Quick Practice Prompts (from the transcript prompts)

• A) If a car moves with an average speed of $50$ km/h for $1$ hour, what distance does it travel? If the average speed is the same for $4$ hours, what distance?
• B) Does a constant speedometer reading imply constant speed or constant velocity?
• C) On a horizontal track, two cars moving with the same speed but opposite directions have what relation between their velocities?
• D) If air resistance is neglected, what is the acceleration of a freely falling object on Earth? How does it change with time?
• E) How is hang time related to jump height and gravity?
• F) Given a height $h$, derive the time to reach the peak and the total hang time for vertical motion under gravity.
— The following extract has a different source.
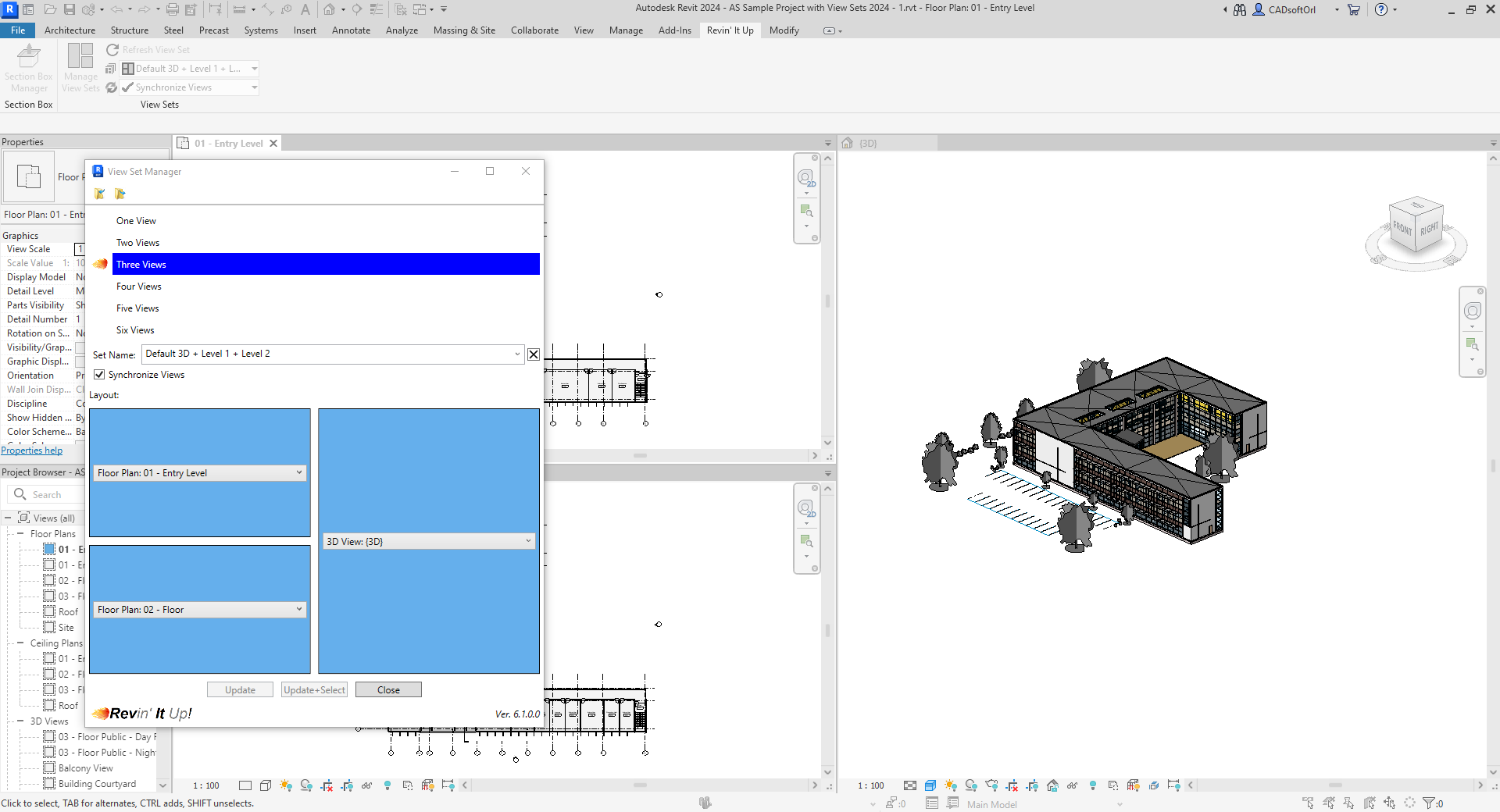The image size is (1500, 812).
Task: Click the selection filter funnel icon in status bar
Action: pyautogui.click(x=1428, y=803)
Appendix: Notation and Key Tables (as referenced)

• Table 3.1: Approximate speeds in different units (illustrative values listed in the text).
• Table 3.2: Instantaneous speed for freely falling object at 1-second intervals (speeds increase by about 10 m/s every second when g ≈ 10 m/s²).
• Table 3.3: Distance fallen in free fall for successive seconds (e.g., 1 s → 5 m, 2 s → 20 m, 3 s → 45 m, 4 s → 80 m, 5 s → 125 m, etc.).
• Note: In practice, more precise calculations use $g = 9.8\ \text{m/s}^2$, but $g = 10\ \text{m/s}^2$ is used for clarity in many demonstrations.

Note on Real-World Relevance and Ethics

• The historical discussion of Galileo and his conflict with the Church underscores the ethical dimensions of science: the pursuit of knowledge can challenge established doctrine, and evidence must guide belief.
• The concept of relative motion is foundational for technologies such as GPS, aerospace navigation, and any system that uses reference frames.
• Understanding acceleration and free fall informs safety features (airbags, braking systems, skydiver safety) and helps interpret sports performance and design.